What you should do
Please update the rows from the start through the line holding "Action: (149, 532)", inclusive, by replacing "green" with "blue" and keeping everything else the same. Leave the pictures out of your answer.
━━━ Information supplied ━━━
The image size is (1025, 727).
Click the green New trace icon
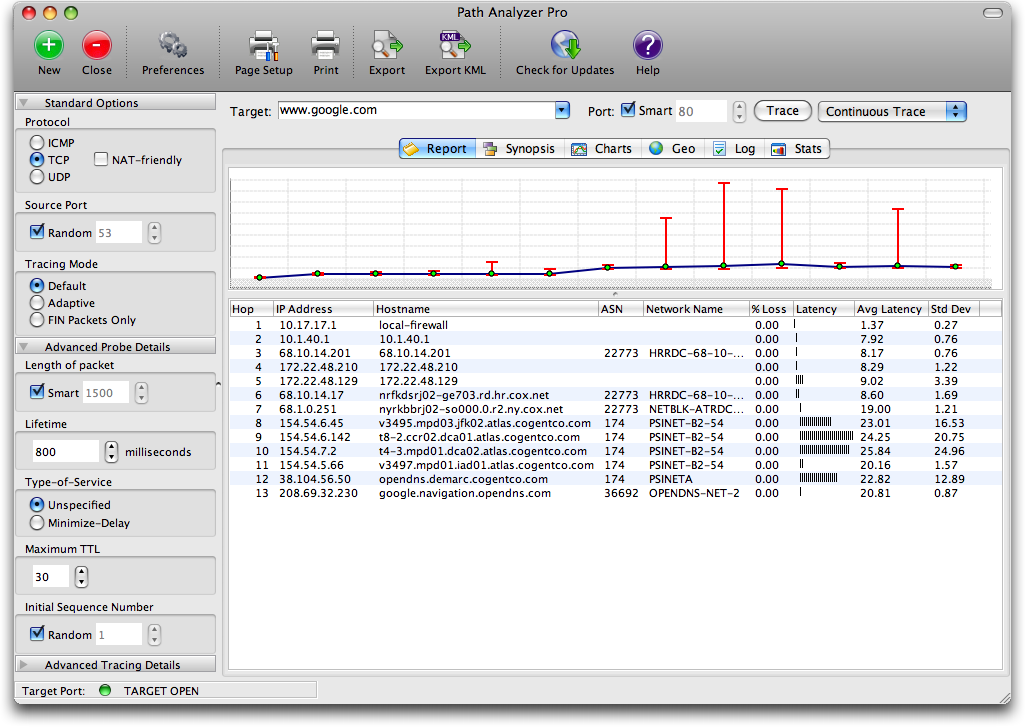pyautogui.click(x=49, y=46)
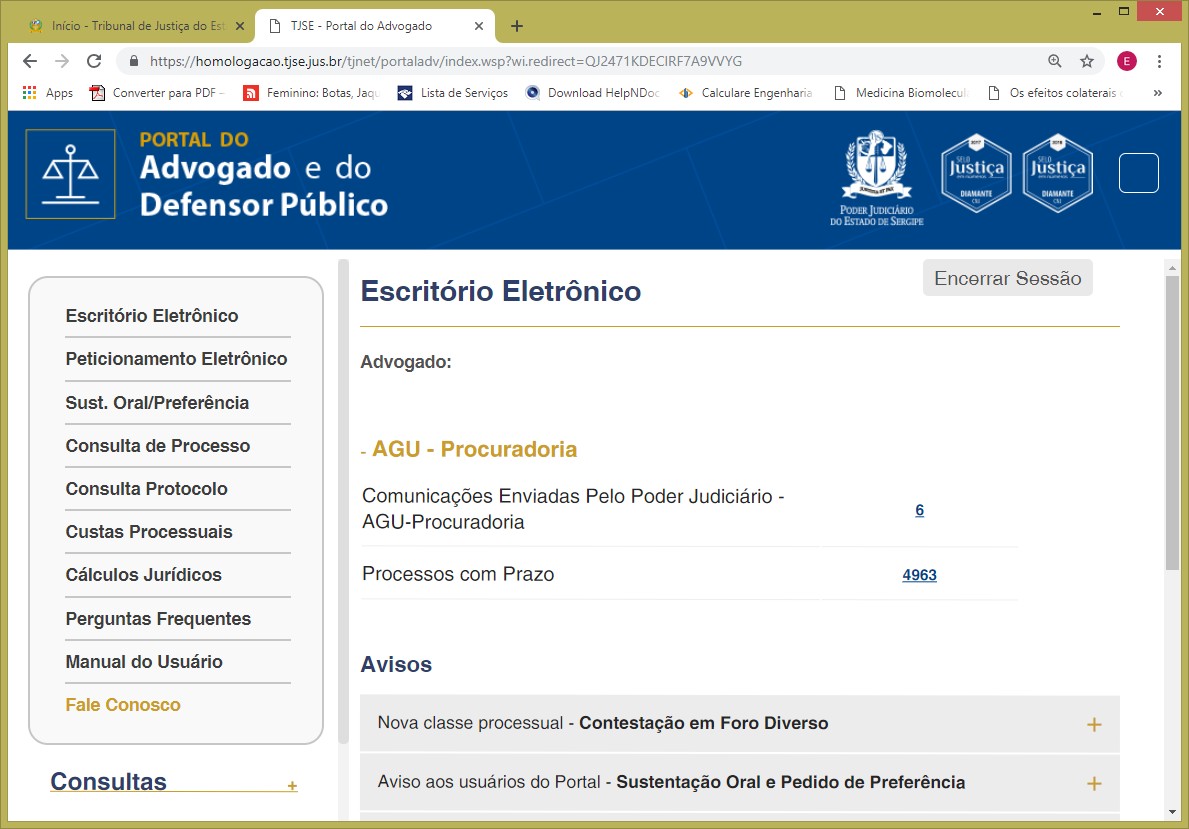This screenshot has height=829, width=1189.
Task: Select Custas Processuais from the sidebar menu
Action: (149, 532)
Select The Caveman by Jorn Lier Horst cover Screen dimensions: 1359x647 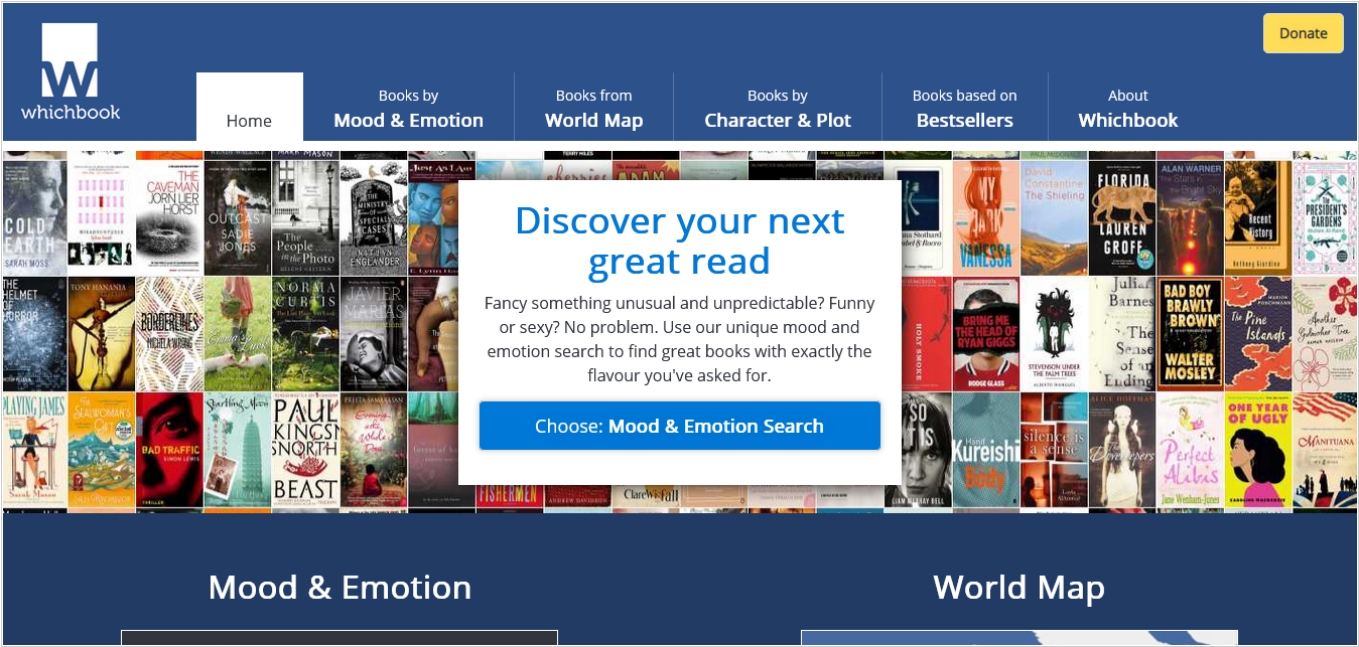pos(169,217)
━━━
The result
The image size is (1025, 727).
Click the blue New trace icon
pyautogui.click(x=49, y=46)
This screenshot has height=829, width=1189.
Task: Select Custas Processuais from the sidebar menu
Action: (149, 532)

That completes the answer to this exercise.